When those who tested positive were contacted, they referred more than 31,794 contacts to the NHS Test and Trace team, of which 26,985 (85%) were contacted and asked to self-isolate.

Baroness Dido Harding, head of the test and traceability program, admitted on June 11 that it was not yet “standard of reference” but said that it was now an “operational service” . 85% of the total contacts identified in the first week have agreed to isolate themselves, she said.

Hancock added that Test and Trace is the government’s “radar” to see how the virus spreads and that people who test positive must work with NHS Test and Trace to “break the chain of transmission”.

“I would go so far as to say that participating in the NHS Test and Trace is your civic duty,” he said.

The system still has unused capacity, but it will improve and soon be world class, he said.

The NHS contact tracking application, currently being tested on the Isle of Wight, will also be part of the new testing and tracing strategy in the coming weeks.

But Baroness Harding said she was unable to give a date for the rollout of the app nationwide.

Hancock said the app would be used when the time came, but he wanted to make sure the Track and Trace system worked with humans before introducing a technological element (the app).

But what is the new strategy and how will it work?

1. Self-isolate and test

Anyone with symptoms, including a persistent cough or temperature, should isolate themselves for at least seven days.

Anyone else in your household should isolate yourself for 14 days from the time you started experiencing symptoms, as studies have shown that people can be asymptomatic for up to two weeks.

Hancock said it was “your civic duty” to isolate and follow the rules of the test and trace strategy.

“It will be voluntary at first because we trust everyone to do the right thing, but we will make it mandatory if that’s what it takes,” added Hancock.

“If we don’t collectively do this work, the only way to move forward is to keep the lock on. The more people who follow the instructions, the safer we can be and the quicker we can lift the lock. ”

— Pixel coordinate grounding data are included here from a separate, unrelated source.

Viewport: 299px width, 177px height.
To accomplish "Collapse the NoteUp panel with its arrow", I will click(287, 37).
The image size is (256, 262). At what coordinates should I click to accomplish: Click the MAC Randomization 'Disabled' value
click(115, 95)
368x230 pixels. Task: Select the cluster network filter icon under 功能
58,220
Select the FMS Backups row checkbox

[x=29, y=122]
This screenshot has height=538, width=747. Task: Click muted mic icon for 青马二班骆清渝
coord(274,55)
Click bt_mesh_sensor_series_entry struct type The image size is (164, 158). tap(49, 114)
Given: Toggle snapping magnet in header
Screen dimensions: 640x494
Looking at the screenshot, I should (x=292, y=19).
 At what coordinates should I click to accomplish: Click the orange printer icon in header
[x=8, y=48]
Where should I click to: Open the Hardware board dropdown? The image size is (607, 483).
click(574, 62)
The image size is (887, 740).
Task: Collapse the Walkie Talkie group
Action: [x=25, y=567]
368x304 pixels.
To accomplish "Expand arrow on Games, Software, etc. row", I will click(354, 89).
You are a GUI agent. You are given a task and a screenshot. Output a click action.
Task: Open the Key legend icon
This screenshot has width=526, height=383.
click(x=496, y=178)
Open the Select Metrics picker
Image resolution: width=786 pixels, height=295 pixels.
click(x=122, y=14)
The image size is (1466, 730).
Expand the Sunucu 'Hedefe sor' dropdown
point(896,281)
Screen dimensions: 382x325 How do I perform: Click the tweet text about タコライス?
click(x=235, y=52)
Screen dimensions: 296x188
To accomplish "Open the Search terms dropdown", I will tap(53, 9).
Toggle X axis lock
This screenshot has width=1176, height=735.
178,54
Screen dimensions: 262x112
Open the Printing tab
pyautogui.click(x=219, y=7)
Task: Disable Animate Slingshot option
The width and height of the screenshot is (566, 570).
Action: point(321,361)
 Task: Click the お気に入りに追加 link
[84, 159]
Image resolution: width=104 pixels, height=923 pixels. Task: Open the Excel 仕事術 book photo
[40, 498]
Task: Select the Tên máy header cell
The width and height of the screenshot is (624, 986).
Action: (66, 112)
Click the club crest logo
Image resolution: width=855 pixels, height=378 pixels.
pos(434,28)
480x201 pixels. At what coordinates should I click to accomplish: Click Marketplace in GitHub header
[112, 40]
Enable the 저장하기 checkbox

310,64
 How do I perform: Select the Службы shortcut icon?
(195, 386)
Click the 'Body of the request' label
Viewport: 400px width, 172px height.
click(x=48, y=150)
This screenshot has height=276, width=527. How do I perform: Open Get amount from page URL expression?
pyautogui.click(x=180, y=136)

If you experience symptoms, you should request a test as soon as possible via nhs.uk/coronavirus or by calling 119.

Testing capacity will be increased, said the secretary of health, after the launch of the online portal allowing key workers to order tests in April saw 5,000 tests booked in two minutes.

Hancock previously targeted 100,000 tests per day in the UK, but this capacity will be increased to 200,000 per day.

The increase in test capacity includes 50 drive-through locations and 100 mobile test units, the government has announced.

Tests will also now be available for children under the age of five, to help reopen schools in England from June 1.

A former director of the World Health Organization has also requested that general practitioners be recruited to help run the NHS test and follow-up system, with test centers in local surgeries.